Polish Peach and Apricot Cake from a New Cookbook

Stunningly beautiful Michigan peaches, apricots, plums, peppers, tomatoes, are in season. Lat night for dinner we enjoyed tomato salad, grilled peppers, and the depicted cake made from peaches and apricots.

The cake recipe is very much like the one my mother made, in the Jewish tradition, but this one comes from The Polish Country Kitchen Cookbook by Sophie Hodorowicz Knab. Some Polish friends recently gave me this book as a gift, and I'm really enjoying it.

Like many recently published cookbooks, this one includes a great deal of social history and food history for the recipes. It is organized around the seasons and holidays celebrated in Polish villages. The author is Polish-American, and combines her family recipes and traditions with information about customs throughout Poland in the last two centuries.

While I've read quite a bit about Jewish traditions in villages in the same regions, I learned a lot by reading this book. For one thing, Polish village life continued until quite recently -- and probably is still alive in places. In contrast, I'm used to thinking of Jewish village life, which was completely extinguished in World War II.

The parallels and similarities between Polish customs, foodways, and even vocabulary, and those of their Jewish neighbors are rarely mentioned in the book, but I found it striking. Recipes include similar cakes (babas and babkas), fruit compotes, poppy seed sweets, meat and vegetable soups, noodle casseroles (which would be called kugel in Jewish tradition), kasha and kishka (same words for buckwheat and stuffed intestines, but the Poles used pork), potato pancakes, stuffed dumplings, cucumber salad and others. In many cases, the only difference is the use of bacon and pork fat in the Polish recipe instead of chicken schmaltz, or the use of sour cream to garnish meat dishes as well as vegetable dishes.

The biggest surprise to me was the line-up of Easter foods placed in a basket to be ritually blessed by the priest. A Paschal Lamb made from cake or butter, eggs, meat ("especially pork ... reminiscent of the Old Law of the Old Testament which forbade pork"), horseradish, salt, greenery, and bread were the ritual foods (p. 164-165). Meanwhile, for Passover the same week, their Jewish neighbors, not mentioned in the book, prepared a ritual plate with a lamb bone, horseradish, eggs, salt, greenery, and unleavened bread, as well as charoset -- but never, never pork. I had no idea that the cultures mirrored one another this way.

Click on this copy of the cake recipe -- which includes my notes -- to see a full-sized version. It's definitely a good recipe! For my cake yesterday, I used my sister's technique of baking the cake for 10 minutes before topping it with the fruit, so that all the fruit doesn't sink to the bottom of the cake.

1 comment:

  1. I know what dessert I'm making for dinner tonight. ;-) Thanks!

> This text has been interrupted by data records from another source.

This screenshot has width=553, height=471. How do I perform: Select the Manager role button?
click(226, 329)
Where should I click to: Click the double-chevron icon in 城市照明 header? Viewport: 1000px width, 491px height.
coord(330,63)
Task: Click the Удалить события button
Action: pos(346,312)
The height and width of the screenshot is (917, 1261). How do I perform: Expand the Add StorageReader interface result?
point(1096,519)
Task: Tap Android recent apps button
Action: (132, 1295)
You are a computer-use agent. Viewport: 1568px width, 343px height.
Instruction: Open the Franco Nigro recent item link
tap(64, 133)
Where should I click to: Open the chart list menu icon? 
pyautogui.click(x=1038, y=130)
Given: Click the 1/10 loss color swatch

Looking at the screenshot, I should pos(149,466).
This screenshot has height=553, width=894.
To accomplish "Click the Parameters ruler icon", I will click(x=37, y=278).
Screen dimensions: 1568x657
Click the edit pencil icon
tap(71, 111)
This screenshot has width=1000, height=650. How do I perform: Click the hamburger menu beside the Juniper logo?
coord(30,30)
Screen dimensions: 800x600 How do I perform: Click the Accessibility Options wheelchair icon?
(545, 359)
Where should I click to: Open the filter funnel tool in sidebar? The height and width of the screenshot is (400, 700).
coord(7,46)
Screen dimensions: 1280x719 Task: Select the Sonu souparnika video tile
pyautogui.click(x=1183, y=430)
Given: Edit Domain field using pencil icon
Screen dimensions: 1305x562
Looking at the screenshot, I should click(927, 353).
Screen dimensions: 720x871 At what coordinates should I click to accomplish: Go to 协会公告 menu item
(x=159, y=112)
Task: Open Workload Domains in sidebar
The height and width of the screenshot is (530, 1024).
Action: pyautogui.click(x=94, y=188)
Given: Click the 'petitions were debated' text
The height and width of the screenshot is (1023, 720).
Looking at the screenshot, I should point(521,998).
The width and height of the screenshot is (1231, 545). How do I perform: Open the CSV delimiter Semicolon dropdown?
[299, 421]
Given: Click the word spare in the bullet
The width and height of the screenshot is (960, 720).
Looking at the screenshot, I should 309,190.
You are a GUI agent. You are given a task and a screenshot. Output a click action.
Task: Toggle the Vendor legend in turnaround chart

    BTW... Darra Goldstein, who wrote the Russian Cookbook I love so much, has also done a lot of food history in terms of Pesach traditions, etc. Growing up I had that cucumber salad from all the Jewish delis in my neighborhood and when I first learned to make it, yes, I sweated the cukes. I love that one recipe, though. What I've found over the years is that so much of the stuff I was sure was Jewish cooking (of the Ashkenazic traditions) was, in fact, Eastern European. Or vice versa.